EXTRACT TO READ:

——————

Edison was called in as an expert witness in a state hearing regarding the efficacy of Westinghouse’s alternating current, testifying that it was much deadlier than his method and therefore more suitable as an execution tool. Edison testified to this effect despite his avowed revulsion, personal belief against capital punishment.
Edison’s insidious strategy towards undermining the safety of alternating current was to make reference to those executed via this
method as being Westinghoused.
I kid you not!
35 Fallenangel
October 29th, 2007 at 3:10 am
I must say I do love hearing how open mouthed these close minded people had been. Granted no one can see where we’ll be in 100 years, you shouldn’t discount what may be. I’ve heard most of these, but it’s still a great reminder to keep an open mind to what can happen next.
(:
36 cottus
October 29th, 2007 at 6:43 am
Albert Einstein is properly famous for two great intellectual achievements. Outside of that, he was pretty much a dud. His essay “why Socialism” should be a wake – up call to all the bright young things out there who, at twenty – ish, believe they have all the answers. Google it, it’s a hoot. Note well that Einstein himself, when the chips were down, chose evil America, and not Stalin’s socialist paradise.
37 Steve
October 29th, 2007 at 2:04 pm
“from religious topics to scientific and techological”
what is a techological?
38 Senor Shutter
October 29th, 2007 at 10:27 pm
THE HOOVER SYNDROME!!!
When your nuclear powered vacuum cleaner melts down!
39 jfrater
October 30th, 2007 at 1:15 am
Senor Shutter: haha I like it
40 mizzle
October 30th, 2007 at 3:22 am
24. “Home Taping Is Killing Music”
record executives today are singing the same song about mp3 sharing…
41 jfrater
October 30th, 2007 at 3:54 am
mizzle: yeah – it is all about the bottom line – they don’t want to lose any money so they will try to squash any chance of them losing their monopoly.

——————

RECORDS SUPPLIED:
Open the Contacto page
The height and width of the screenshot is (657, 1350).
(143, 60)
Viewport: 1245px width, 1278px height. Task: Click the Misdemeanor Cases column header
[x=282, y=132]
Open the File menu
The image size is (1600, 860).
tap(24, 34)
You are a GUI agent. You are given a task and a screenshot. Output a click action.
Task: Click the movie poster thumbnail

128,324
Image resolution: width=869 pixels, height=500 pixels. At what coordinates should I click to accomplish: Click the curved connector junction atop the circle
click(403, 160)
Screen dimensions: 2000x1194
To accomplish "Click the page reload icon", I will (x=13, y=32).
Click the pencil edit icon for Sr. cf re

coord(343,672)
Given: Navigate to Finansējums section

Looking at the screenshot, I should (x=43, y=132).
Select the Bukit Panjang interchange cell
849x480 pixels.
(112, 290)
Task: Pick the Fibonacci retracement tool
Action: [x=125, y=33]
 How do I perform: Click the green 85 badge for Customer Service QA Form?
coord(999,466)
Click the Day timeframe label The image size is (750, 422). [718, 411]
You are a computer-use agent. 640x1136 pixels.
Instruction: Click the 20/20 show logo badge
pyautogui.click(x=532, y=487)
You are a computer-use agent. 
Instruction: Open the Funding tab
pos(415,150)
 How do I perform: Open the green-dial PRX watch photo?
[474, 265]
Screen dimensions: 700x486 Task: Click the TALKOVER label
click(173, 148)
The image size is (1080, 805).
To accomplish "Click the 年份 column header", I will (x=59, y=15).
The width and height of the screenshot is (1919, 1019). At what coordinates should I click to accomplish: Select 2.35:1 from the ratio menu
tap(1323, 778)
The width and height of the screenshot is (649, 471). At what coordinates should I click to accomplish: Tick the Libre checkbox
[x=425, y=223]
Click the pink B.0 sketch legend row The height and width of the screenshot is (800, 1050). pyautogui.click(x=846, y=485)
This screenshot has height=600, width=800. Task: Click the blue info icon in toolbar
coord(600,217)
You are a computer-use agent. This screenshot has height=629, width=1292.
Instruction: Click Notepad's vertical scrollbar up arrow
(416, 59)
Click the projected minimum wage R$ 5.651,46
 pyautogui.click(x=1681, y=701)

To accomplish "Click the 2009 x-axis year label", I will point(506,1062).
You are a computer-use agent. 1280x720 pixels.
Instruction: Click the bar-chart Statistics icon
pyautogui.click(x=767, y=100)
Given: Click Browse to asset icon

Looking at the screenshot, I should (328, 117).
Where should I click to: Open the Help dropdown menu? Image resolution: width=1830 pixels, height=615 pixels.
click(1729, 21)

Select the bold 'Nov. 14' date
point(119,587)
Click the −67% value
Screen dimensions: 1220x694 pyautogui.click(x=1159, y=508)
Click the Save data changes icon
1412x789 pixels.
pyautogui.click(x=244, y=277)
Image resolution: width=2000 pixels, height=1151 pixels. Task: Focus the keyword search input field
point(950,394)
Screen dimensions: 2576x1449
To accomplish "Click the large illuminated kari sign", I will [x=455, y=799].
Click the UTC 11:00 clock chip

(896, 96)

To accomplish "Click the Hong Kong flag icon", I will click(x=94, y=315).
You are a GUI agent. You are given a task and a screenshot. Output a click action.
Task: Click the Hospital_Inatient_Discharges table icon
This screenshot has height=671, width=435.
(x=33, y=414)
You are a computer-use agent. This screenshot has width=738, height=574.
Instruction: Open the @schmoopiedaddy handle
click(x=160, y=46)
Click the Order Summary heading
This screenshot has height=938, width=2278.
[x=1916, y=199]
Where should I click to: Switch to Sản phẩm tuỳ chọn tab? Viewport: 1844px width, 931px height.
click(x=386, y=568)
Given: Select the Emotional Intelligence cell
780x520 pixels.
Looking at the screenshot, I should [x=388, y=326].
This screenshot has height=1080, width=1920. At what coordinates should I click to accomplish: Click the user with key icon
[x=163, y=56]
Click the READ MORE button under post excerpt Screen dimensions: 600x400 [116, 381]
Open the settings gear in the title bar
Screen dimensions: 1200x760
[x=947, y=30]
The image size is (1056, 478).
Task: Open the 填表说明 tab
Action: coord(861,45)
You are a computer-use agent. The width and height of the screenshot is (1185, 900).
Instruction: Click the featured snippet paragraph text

——————

INSTRUCTION: Could you write out the comment thread from "I kid you not!" to "Stalin’s socialist paradise.", word for word? None of the data is needed here.

OUTPUT OF THE EXERCISE:
I kid you not!
35 Fallenangel
October 29th, 2007 at 3:10 am
I must say I do love hearing how open mouthed these close minded people had been. Granted no one can see where we’ll be in 100 years, you shouldn’t discount what may be. I’ve heard most of these, but it’s still a great reminder to keep an open mind to what can happen next.
(:
36 cottus
October 29th, 2007 at 6:43 am
Albert Einstein is properly famous for two great intellectual achievements. Outside of that, he was pretty much a dud. His essay “why Socialism” should be a wake – up call to all the bright young things out there who, at twenty – ish, believe they have all the answers. Google it, it’s a hoot. Note well that Einstein himself, when the chips were down, chose evil America, and not Stalin’s socialist paradise.